La France, l'Allemagne et la Grande-Bretagne veulent que le G20 impose des "règles obligatoires" et des sanctions sur les rémunérations dans le secteur financier, dont le plafonnement des bonus, dans une lettre commune rendue publique jeudi.
La France, l'Allemagne et la Grande-Bretagne veulent que le G20 impose des "règles obligatoires" et des sanctions sur les rémunérations dans le secteur financier, dont le plafonnement des bonus, dans une lettre commune de Nicolas Sarkozy, Angela Merkel et Gordon Brown rendue publique jeudi 3 septembre.
Dans cette lettre adressée au président en exercice de l'Union européenne (UE), le Premier ministre suédois Fredrik Reinfeldt, le président français, la chancelière allemande et le Premier ministre britannique énumèrent une série de "principes" qu'ils souhaitent que le G20, lors du sommet prévu les 24 et 25 septembre à Pittsburgh (Etats-Unis), transforme en "règles obligatoires" pour les établissements financiers de "taille importante".
Le G20 doit "s'assurer que des sanctions existent au niveau national pour les banques qui n'appliquent pas ces règles", précisent les trois dirigeants dans ce courrier rendu public par l'Elysée. "Les gouvernements pourraient ne pas accorder de mandats à des institutions financières dont il est reconnu qu'elles n'appliquent pas les règles agréées au niveau international", proposent-ils.

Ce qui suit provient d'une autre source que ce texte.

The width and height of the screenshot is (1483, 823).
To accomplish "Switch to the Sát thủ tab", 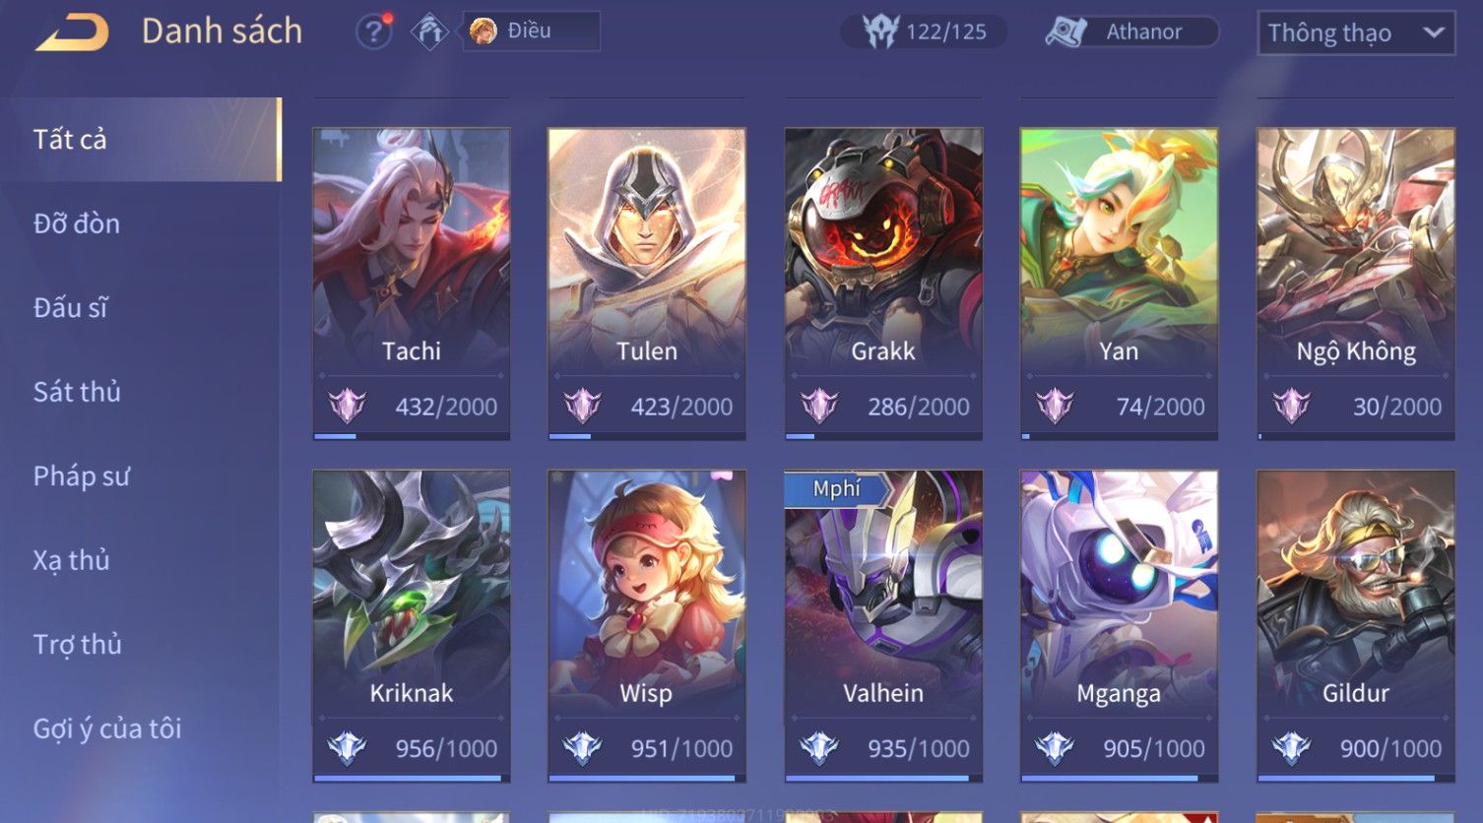I will (x=77, y=392).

Parmi ces "règles", MM. Sarkozy et Brown et Mme Merkel veulent "examiner les moyens de limiter le montant des rémunérations variables (bonus) dans les banques, soit en proportion des rémunérations totales, soit en fonction des revenus et/ou des profits de la banque".
Les trois dirigeants estiment également que "la rémunération variable, y compris les bonus, doit être fixée à un niveau approprié par rapport à la rémunération fixe et doit dépendre de la performance de la banque" ou que les stocks options et actions "ne doivent pouvoir être vendues ou exercées qu'après une période donnée".
"Les rémunérations variables doivent prendre en compte les développements négatifs" et "le conseil d'administration doit avoir les moyens de réduire la rémunération des dirigeants en cas de détérioration des performances", poursuivent-ils. La France, l'Allemagne et la Grande-Bretagne souhaitent enfin la mise en place de "comité de rémunérations" dans les banques.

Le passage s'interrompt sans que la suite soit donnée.